→ **WHAT TO DO**: Within the lines below, find those that hold the string "Sort" and copy each one.

*** MATERIAL SHOWN ***

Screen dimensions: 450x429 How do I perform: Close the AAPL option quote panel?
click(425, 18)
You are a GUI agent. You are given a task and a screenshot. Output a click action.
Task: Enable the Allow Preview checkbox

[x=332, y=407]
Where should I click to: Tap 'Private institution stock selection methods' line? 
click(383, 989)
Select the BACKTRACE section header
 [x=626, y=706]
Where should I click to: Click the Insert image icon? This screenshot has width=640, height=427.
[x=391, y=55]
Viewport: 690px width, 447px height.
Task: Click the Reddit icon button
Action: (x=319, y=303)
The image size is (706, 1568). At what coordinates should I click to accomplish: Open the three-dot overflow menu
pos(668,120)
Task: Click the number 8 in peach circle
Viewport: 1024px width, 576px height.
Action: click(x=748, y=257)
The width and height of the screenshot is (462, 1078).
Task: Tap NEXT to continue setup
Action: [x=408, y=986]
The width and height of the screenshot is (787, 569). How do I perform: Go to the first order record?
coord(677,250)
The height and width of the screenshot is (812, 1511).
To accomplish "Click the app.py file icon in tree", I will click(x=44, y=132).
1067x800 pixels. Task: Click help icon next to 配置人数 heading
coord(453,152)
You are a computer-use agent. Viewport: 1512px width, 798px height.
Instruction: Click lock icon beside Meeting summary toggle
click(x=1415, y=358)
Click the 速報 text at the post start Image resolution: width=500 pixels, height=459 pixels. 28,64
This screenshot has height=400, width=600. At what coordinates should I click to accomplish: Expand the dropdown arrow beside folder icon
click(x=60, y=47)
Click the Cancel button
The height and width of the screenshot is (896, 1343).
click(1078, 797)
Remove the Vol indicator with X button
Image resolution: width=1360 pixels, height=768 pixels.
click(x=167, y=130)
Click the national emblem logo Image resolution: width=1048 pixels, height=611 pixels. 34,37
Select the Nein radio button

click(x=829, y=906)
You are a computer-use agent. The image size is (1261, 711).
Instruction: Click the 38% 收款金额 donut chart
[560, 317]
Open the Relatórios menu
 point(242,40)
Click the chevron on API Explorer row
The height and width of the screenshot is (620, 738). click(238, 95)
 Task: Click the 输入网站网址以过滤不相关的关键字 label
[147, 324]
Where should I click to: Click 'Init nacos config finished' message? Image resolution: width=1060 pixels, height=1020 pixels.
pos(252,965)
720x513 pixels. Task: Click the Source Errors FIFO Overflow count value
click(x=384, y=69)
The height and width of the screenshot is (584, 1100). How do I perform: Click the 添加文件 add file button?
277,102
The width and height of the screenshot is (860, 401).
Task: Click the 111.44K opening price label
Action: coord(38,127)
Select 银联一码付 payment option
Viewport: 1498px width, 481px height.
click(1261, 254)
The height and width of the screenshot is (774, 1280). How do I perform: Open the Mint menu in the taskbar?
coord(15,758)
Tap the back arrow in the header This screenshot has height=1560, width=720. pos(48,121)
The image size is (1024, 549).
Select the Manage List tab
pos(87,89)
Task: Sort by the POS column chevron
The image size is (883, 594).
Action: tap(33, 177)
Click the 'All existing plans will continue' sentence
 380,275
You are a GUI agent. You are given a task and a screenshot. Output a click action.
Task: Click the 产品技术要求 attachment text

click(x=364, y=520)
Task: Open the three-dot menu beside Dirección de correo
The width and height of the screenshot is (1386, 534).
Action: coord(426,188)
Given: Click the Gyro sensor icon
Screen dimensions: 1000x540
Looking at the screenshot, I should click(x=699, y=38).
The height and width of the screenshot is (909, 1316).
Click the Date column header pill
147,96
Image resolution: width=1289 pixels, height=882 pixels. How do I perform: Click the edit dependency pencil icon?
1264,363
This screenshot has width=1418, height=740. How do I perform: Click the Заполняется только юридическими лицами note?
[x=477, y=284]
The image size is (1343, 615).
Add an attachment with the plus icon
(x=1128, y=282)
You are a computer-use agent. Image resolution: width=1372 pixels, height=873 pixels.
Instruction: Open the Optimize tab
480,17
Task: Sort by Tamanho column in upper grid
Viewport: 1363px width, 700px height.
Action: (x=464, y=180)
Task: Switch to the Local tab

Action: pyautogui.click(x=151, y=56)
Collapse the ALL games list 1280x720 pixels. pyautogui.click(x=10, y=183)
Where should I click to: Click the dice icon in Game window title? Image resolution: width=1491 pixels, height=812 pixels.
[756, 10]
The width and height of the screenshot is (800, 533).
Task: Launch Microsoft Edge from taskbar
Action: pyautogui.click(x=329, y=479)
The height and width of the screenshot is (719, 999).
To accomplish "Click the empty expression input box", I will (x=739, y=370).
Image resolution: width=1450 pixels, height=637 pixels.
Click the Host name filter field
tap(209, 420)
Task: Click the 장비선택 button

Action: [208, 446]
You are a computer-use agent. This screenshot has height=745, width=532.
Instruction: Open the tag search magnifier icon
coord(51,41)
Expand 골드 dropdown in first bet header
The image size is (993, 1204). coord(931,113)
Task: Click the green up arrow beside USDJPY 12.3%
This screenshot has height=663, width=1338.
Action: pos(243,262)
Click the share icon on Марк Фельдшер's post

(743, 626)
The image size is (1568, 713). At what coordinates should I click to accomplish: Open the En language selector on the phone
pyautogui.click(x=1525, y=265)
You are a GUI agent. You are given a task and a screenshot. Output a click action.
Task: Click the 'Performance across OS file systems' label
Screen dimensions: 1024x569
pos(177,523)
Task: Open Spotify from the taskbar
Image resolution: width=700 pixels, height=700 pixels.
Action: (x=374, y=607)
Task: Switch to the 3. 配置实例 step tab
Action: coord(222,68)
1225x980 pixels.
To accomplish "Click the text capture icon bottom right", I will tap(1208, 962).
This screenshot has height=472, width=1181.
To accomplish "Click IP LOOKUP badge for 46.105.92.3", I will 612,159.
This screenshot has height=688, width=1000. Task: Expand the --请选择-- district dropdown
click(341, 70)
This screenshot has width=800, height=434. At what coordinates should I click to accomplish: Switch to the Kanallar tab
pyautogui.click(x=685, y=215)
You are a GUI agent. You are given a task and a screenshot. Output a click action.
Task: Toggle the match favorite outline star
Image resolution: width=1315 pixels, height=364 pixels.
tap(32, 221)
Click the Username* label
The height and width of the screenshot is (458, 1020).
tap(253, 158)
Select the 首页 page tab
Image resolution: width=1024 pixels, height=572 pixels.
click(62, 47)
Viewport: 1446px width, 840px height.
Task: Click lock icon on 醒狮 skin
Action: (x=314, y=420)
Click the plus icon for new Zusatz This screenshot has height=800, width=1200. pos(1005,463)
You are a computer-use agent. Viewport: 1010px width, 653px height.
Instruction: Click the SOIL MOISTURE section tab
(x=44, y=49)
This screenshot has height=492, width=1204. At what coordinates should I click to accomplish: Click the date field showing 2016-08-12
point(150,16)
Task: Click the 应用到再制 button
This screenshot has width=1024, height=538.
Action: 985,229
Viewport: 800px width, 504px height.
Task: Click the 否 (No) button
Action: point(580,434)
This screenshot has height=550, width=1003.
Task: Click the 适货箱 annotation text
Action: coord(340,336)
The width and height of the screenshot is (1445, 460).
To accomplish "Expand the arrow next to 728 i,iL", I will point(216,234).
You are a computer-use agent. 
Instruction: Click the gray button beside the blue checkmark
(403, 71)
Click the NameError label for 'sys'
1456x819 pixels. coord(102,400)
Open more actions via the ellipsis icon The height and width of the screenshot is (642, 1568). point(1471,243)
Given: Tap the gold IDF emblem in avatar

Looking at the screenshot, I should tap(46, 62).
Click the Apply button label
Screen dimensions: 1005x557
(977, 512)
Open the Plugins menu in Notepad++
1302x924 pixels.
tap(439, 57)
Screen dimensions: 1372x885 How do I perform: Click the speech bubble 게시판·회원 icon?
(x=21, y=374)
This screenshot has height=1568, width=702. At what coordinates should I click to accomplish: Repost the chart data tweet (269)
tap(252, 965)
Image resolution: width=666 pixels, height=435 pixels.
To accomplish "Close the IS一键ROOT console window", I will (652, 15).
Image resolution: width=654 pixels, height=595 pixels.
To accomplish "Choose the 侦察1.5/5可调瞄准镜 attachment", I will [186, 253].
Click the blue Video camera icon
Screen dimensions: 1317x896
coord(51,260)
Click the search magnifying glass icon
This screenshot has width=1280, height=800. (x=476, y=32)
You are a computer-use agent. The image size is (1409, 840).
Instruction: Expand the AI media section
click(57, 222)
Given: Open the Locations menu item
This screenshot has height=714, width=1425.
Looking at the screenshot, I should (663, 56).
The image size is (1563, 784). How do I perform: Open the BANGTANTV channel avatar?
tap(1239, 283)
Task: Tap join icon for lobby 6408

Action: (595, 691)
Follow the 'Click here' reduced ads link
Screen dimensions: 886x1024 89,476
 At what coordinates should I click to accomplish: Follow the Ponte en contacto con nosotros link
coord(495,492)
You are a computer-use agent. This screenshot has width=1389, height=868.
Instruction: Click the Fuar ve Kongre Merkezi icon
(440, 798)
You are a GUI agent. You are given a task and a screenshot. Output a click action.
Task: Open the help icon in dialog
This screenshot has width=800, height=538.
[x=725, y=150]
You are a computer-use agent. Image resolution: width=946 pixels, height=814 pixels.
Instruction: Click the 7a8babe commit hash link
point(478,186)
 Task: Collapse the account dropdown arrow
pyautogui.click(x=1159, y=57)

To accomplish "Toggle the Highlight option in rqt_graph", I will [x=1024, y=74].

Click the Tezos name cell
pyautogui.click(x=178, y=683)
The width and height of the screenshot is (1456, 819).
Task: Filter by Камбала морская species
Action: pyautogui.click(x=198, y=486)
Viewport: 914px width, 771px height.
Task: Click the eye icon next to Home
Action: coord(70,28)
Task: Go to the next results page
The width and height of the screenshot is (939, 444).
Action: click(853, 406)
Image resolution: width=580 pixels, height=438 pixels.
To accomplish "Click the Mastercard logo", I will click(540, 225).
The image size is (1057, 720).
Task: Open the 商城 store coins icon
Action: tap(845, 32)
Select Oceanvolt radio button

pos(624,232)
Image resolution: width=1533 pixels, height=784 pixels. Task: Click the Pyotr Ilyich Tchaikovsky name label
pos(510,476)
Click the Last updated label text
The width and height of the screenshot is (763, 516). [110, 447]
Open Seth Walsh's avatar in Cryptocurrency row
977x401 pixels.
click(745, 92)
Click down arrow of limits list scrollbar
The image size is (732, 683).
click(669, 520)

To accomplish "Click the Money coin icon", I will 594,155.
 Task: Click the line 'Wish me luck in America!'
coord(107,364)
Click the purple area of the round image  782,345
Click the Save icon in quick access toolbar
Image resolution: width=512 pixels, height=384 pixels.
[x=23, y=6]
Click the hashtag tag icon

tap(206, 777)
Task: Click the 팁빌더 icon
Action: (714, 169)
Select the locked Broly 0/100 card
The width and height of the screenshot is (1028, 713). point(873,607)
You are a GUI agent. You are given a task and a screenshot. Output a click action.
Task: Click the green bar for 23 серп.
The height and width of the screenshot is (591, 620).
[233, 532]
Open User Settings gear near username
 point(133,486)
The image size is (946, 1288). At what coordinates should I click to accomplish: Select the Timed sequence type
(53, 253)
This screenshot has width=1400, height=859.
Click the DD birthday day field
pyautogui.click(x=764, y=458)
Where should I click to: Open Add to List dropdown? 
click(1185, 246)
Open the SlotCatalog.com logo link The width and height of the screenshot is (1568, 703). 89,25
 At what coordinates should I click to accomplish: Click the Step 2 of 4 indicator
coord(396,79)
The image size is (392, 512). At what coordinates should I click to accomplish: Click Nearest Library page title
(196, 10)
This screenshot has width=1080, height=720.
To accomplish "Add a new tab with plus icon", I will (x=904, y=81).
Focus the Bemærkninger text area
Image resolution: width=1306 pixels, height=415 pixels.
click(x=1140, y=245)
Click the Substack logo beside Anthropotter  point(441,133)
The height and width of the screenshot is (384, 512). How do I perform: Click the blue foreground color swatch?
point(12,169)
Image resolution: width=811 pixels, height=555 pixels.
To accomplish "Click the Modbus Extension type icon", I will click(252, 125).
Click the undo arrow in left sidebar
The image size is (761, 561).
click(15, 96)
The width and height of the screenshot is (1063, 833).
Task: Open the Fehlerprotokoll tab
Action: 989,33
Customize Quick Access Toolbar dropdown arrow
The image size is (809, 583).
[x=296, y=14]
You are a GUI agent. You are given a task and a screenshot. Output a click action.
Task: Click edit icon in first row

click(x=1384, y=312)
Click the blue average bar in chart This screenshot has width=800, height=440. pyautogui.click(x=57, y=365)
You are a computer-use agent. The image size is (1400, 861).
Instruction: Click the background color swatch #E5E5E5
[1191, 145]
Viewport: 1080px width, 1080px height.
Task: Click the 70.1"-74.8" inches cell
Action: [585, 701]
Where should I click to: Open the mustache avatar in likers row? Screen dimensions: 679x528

*** End of MATERIAL SHOWN ***

→ **RESPONSE AREA**:
Task: Sort by the POS column chevron
Task: Sort by Tamanho column in upper grid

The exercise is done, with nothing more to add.